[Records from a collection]
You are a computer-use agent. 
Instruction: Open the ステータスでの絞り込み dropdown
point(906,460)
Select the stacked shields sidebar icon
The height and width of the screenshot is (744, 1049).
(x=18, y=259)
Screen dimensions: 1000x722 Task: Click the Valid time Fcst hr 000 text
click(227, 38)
==
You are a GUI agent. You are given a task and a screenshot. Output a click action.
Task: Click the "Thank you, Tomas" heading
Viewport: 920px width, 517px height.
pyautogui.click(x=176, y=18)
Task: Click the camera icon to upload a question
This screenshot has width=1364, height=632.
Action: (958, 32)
* * *
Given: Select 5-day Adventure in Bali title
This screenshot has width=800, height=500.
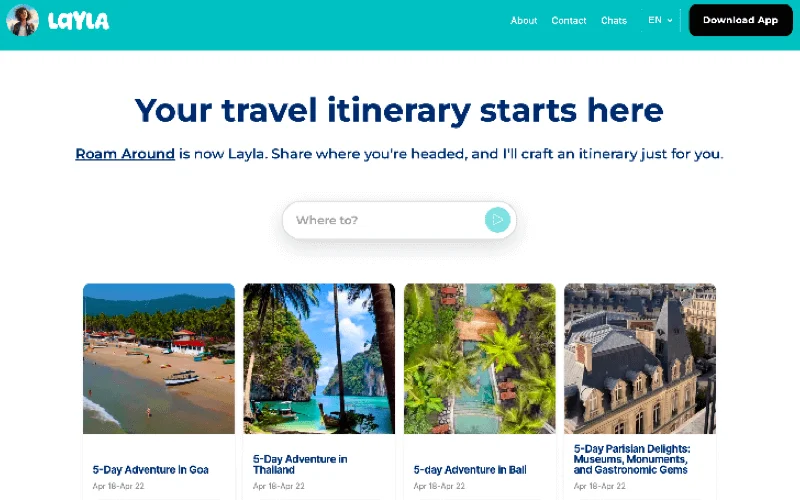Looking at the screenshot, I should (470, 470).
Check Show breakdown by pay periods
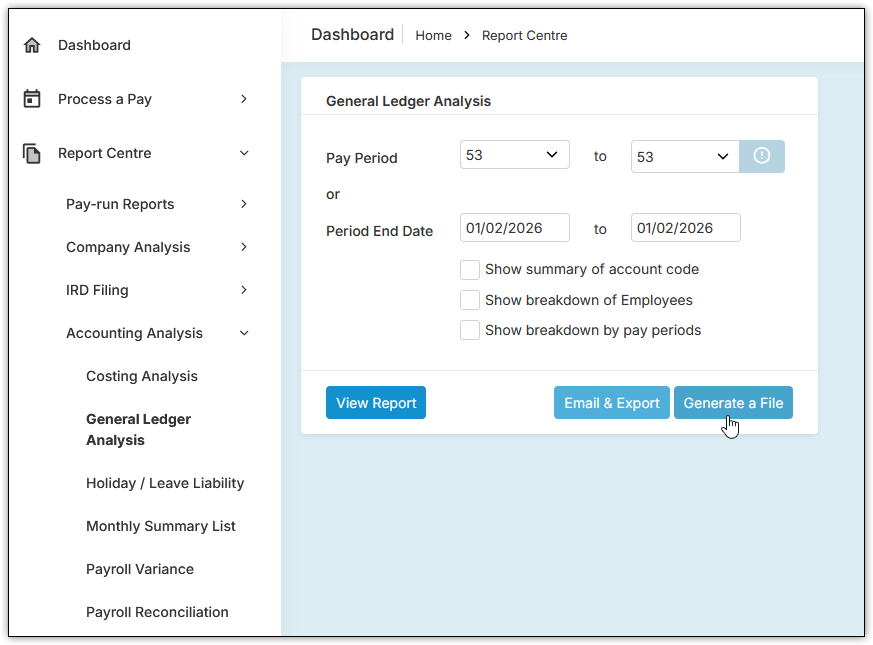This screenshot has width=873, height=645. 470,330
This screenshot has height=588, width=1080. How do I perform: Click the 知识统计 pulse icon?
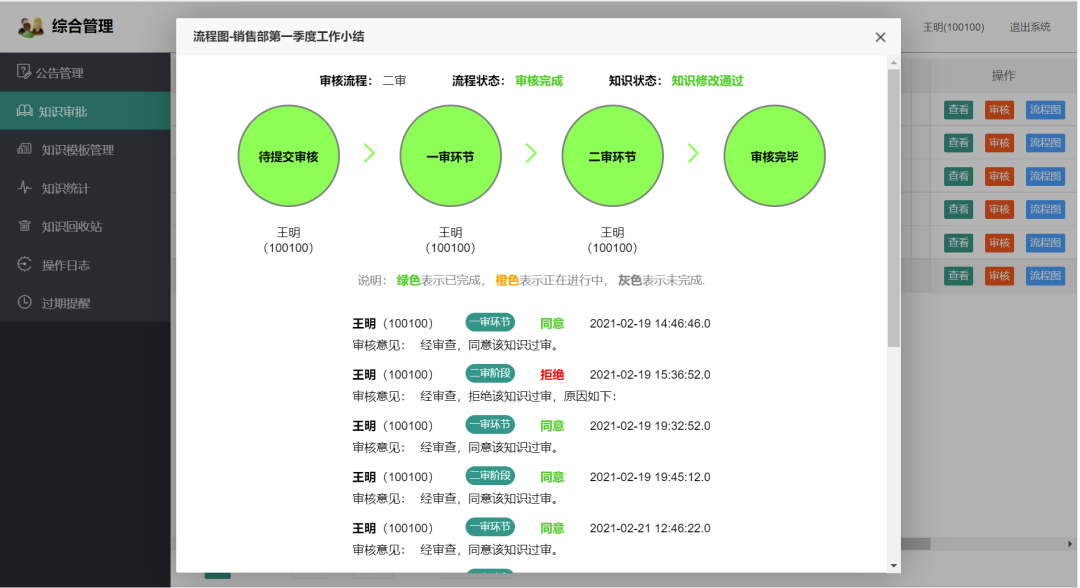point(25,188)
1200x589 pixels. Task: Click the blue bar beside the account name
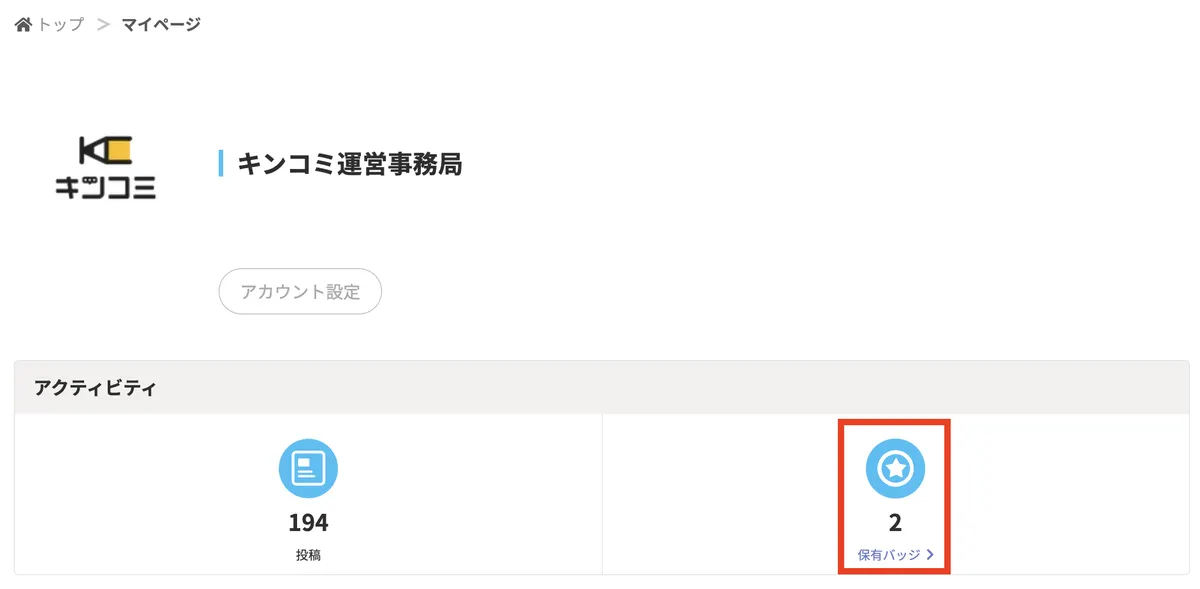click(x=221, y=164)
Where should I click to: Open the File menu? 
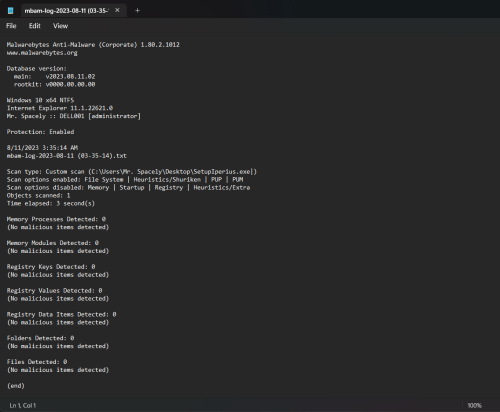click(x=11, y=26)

**What is needed**. Show each line in the data where the string "agent" appears.

**Written answer**.
You are a computer-use agent. 
You are a GUI agent. You are given a task and a screenshot. Output a click action.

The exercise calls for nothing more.